Además, este campamento de verano cuenta con instalaciones de lujo, ya que el lugar donde se realiza la escuela de verano, dispone de una gran cantidad de zonas verdes, además de piscina, pista de fútbol, baloncesto y una amplia discoteca donde los niños puedan, desde realizar grupos organizados de baile, como hacer manualidades, juegos de creación e incluso juegos en inglés. 
Según cuenta la coordinadora de la escuela, nunca se han propuesto realizar un campamento en el que se combinen las actividades deportivas, artísticas y musicales con la idea de pernoctar, ya que al realizarse todas las actividades en un hotel y además en la época estival, es muy complicado que haya disponibles tantas habitaciones como para acoger a todos los niños. Aunque si que es verdad, según la coordinadora, que ésta sería una gran oportunidad para que niños de otras ciudades de la península viniesen hasta aquí. 

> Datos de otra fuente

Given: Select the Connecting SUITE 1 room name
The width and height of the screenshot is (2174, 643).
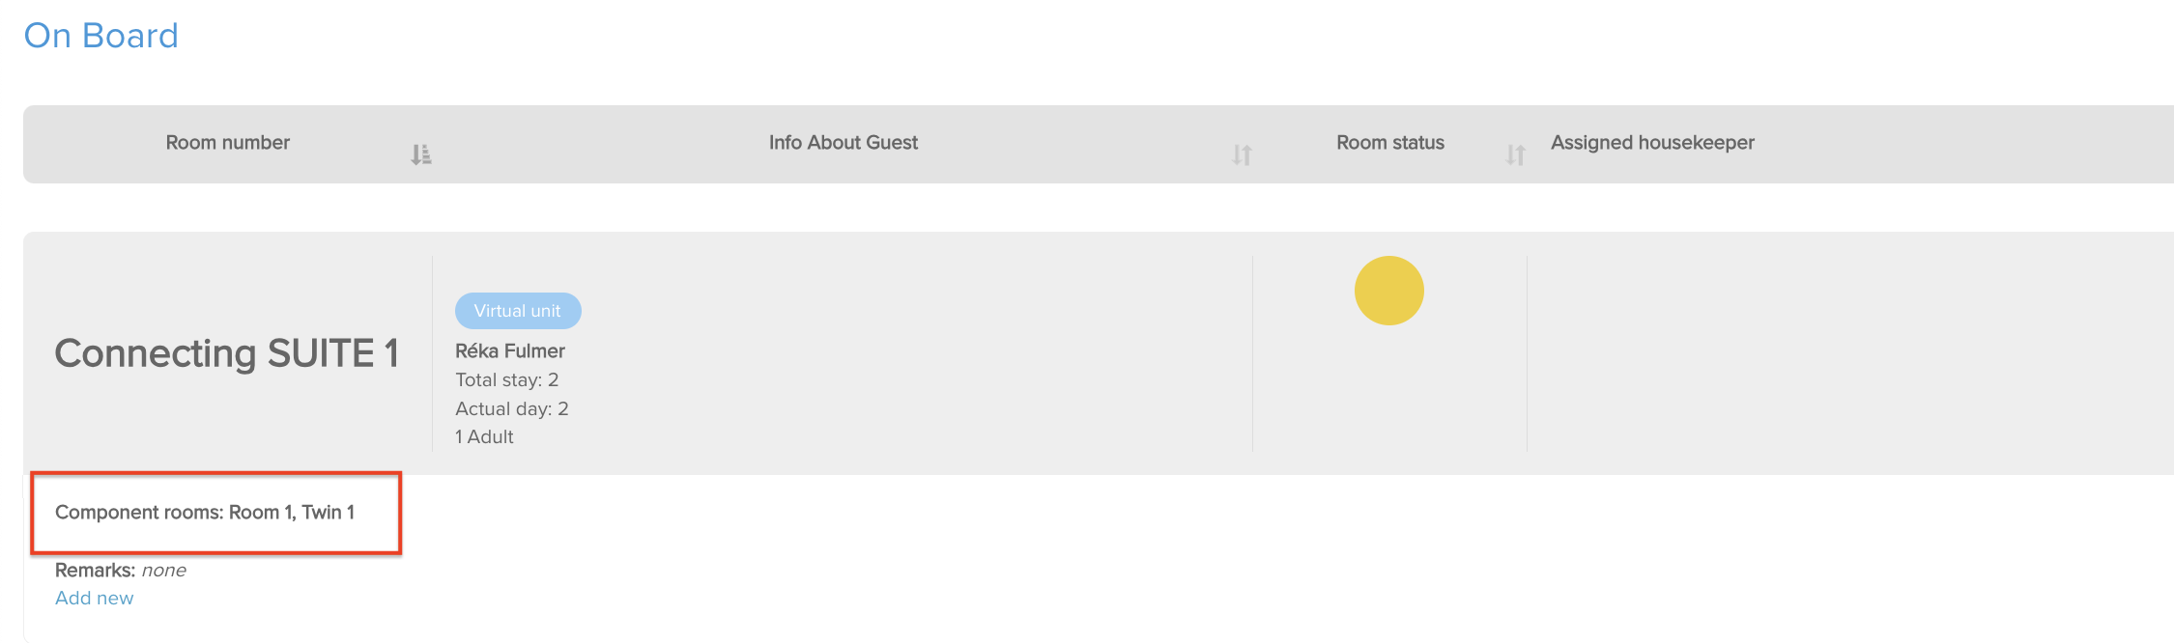Looking at the screenshot, I should [x=227, y=353].
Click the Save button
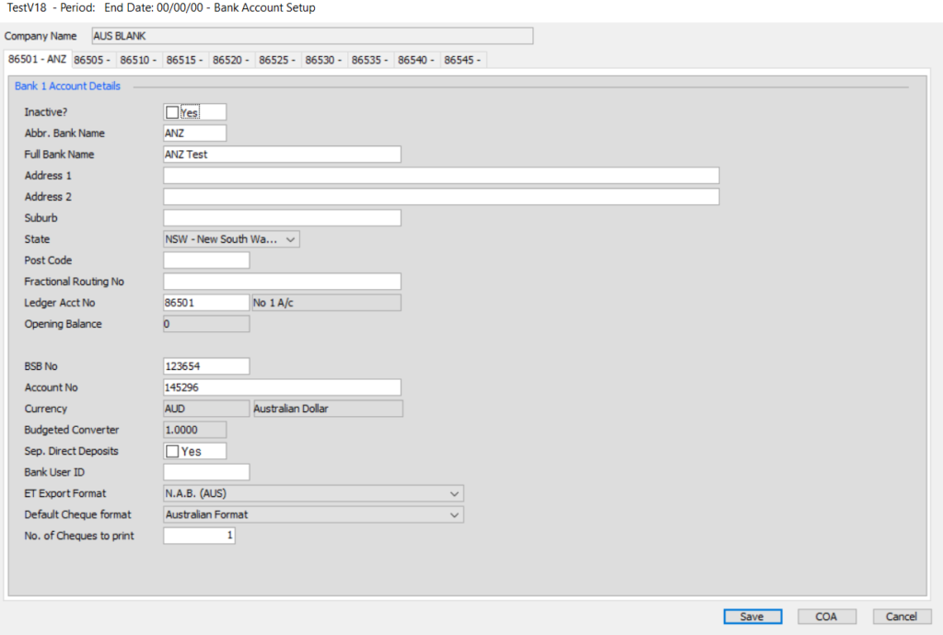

Por otra parte, este campamento aporta una gran flexibilidad, ya que ofrece a los niños la posibilidad de probar las dos vertientes de campamento y luego elegir aquella que más les interese y en la que estén más cómodos. Esto se debe a que hay  niños que, antes de comenzar los cursos, no tienen claro por qué opción decantarse y gracias a esto pueden hacer una balanza de ventajas e inconvenientes. 
«Ofrecemos tres horarios diferentes para los niños madrugadores, para los que optan por comer en la escuela y los de horario general de 9,30 a 14 horas», apunta Valero. Además, desde la dirección de la escuela también dan la oportunidad de apuntarse desde un día a los campamentos, una semana, o incluso dos, tres, cuatro o cinco semanas.